Matthew Turner Elementary school raised money for its Parent Teacher Association in early March by hosting a fitness-based fundraiser sponsored by Boosterthon, an agency that helps schools raise cash.

According to Andrew Kowalski, general manager of Boosterthon in Northern California, the school raised approximately $30,000.

“We exceeded our goals by quite a bit,” said Principal Stephen Slater, who didn’t want to confirm specific dollar amounts.

Boosterthon is part of the current trend in school fundraising that is a transition from selling products like candy bars, to wholly-interactive schoolwide events that raise money, according to Slater.

The company is national and based out of Atlanta, Ga.

The Boosterthon approach takes more than a week and revolves around a “fun run” where the kids are pledged cash for each lap they run, walk, or dance.

On the big day, DJs, parents, and perky Boosterthon staff are on hand to cheer on the kids.

“The kids were encouraged to just do their best,” said Slater, saying that all children could compete in a fitness challenge no matter their activity or fitness level.

“We always make accommodations for students,” Kowalski said. “Kids can go at their own pace with separate run times, or go on their own track, or they can use the blacktop or basketball court.”

Boosterthon showed up nine days before the event and held “character assemblies” every day where they encouraged kids to sharpen their leadership skills and build their self-esteem.

“They also spent time with the kids during recess,” said Slater, pointing out that the assemblies and interactions with the kids before the event were all about building character and having integrity.

Presentations were given to kids who had set goals and reached them, like Olympians and junior entrepreneurs, according to Kowalski.

And, of course, Boosterthon staff showed kids how to raise the most amount of money for the school.

Gone are the days of going door to door trying to raise money for school fundraisers.
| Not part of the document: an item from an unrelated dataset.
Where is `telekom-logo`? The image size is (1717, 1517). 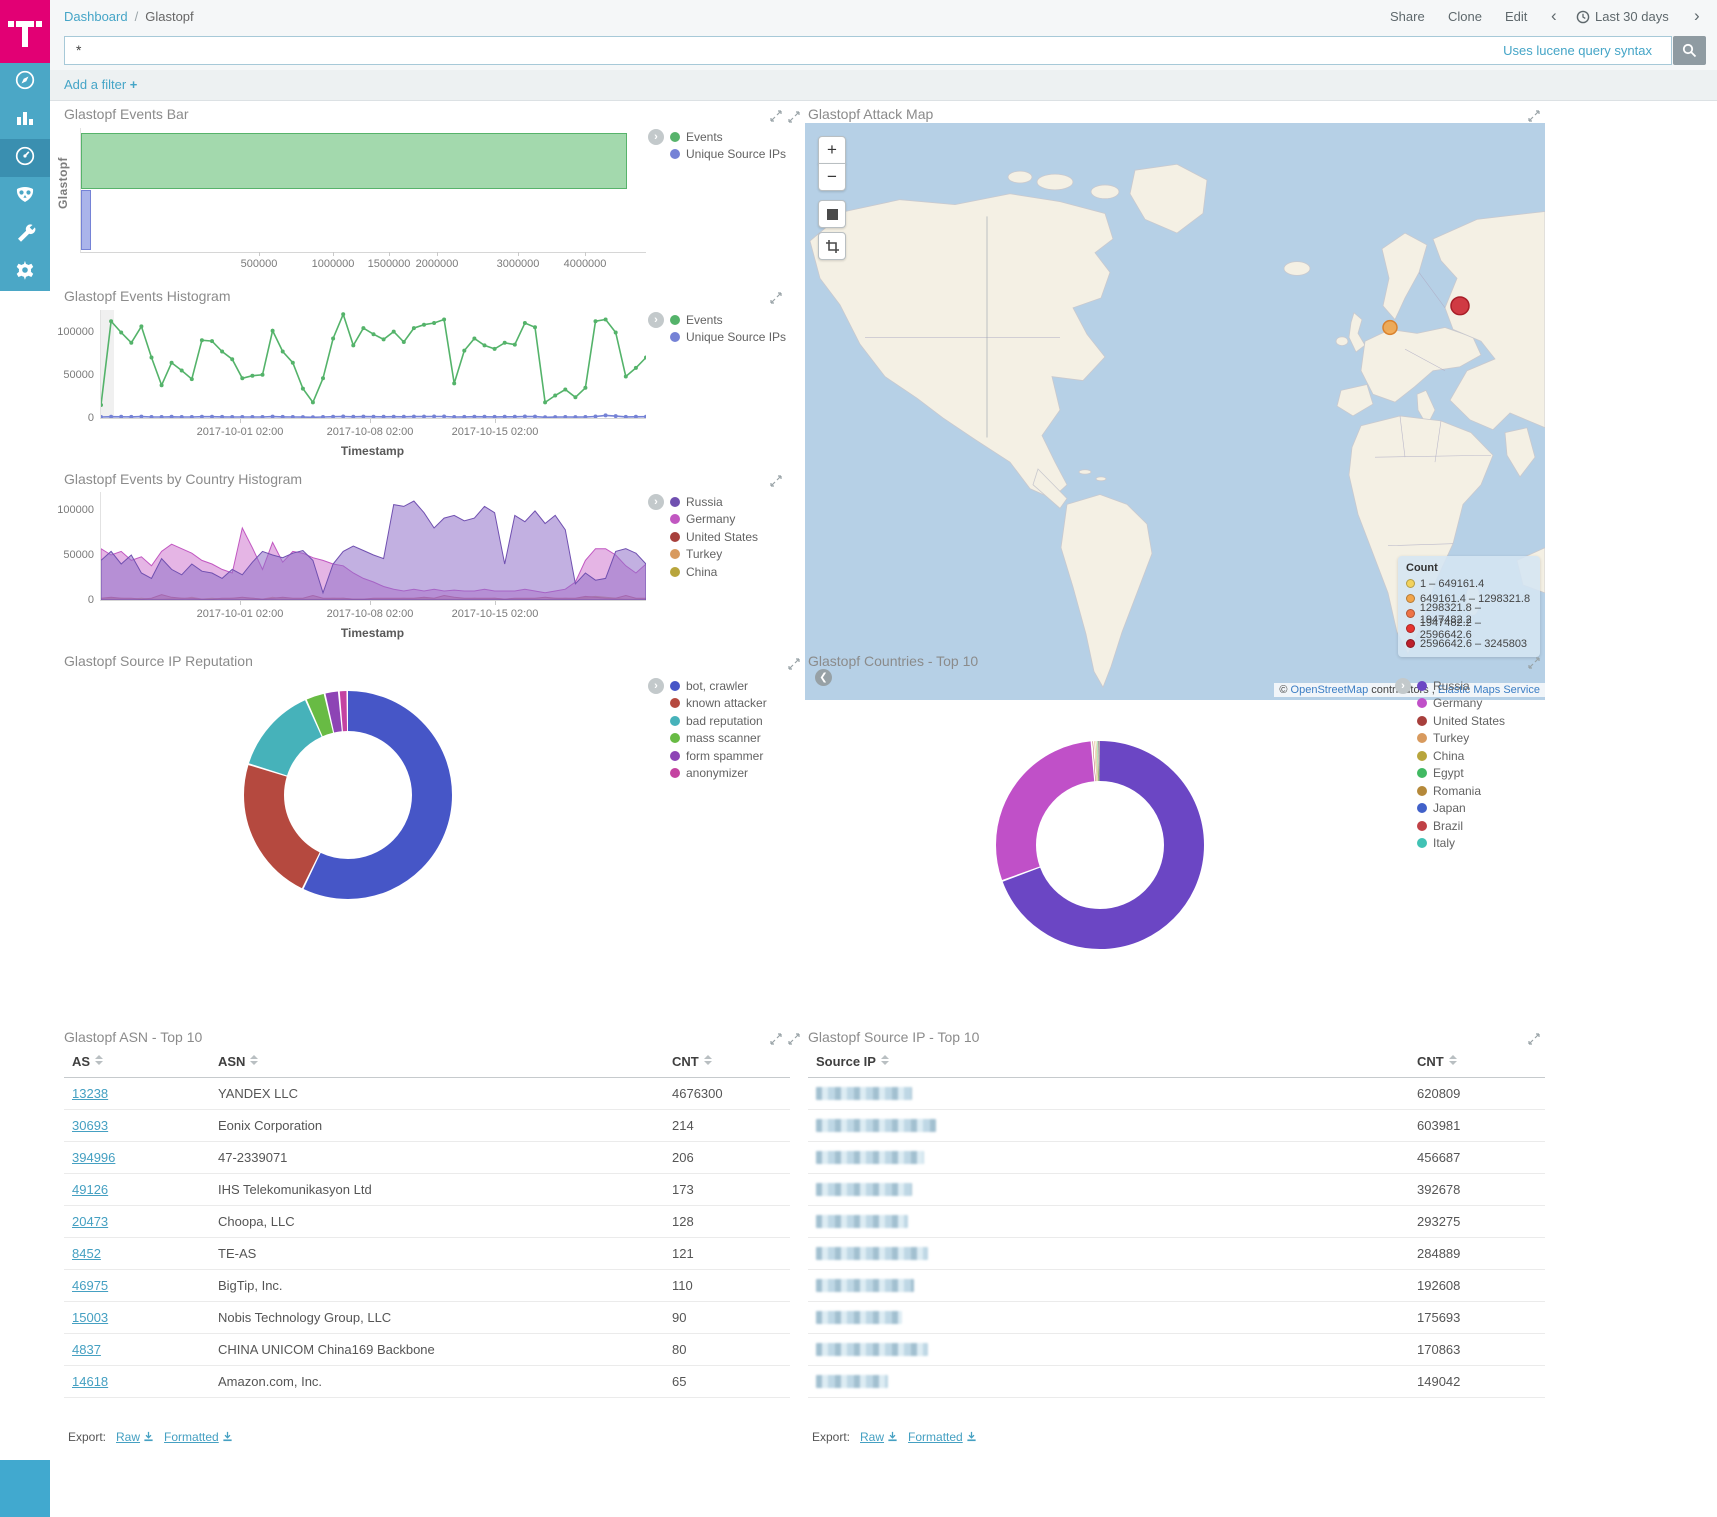 telekom-logo is located at coordinates (25, 32).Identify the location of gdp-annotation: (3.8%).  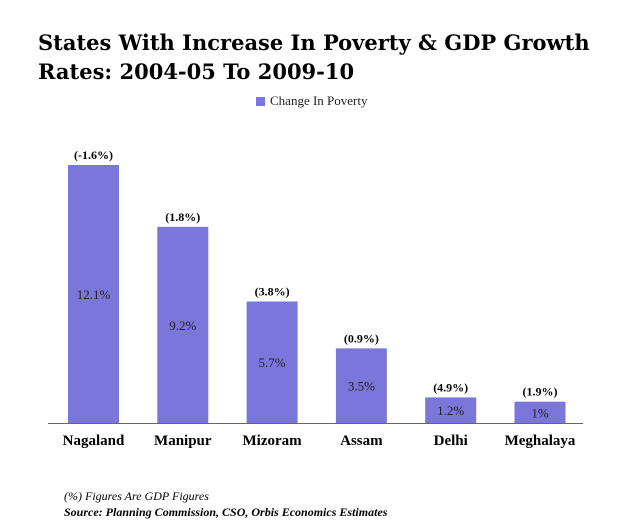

Now kids use computers and email to reach out to folks all over the country.

People could either pledge a child per lap or donate a flat amount, Kowalski said.

But the principal said that he would not have chosen to take part in this sort of fundraiser if he didn’t feel like the students were getting a lot out of it.

“The kids felt like they were the ones really doing it, and they were,” Slater said.

“They had an active role with their participation, not only with getting pledges but the actual event was so much fun. They just had a ball.”

The PTA has discretionary control over the money raised and will most likely spend it on things like technology for the school or nature camps, Slater said.

“It’s the new approach in fundraising,” Slater said. “Instead of selling stuff that’s not healthy for kids, like chocolate or cookie dough, this was just a healthy way to raise money for a good cause.”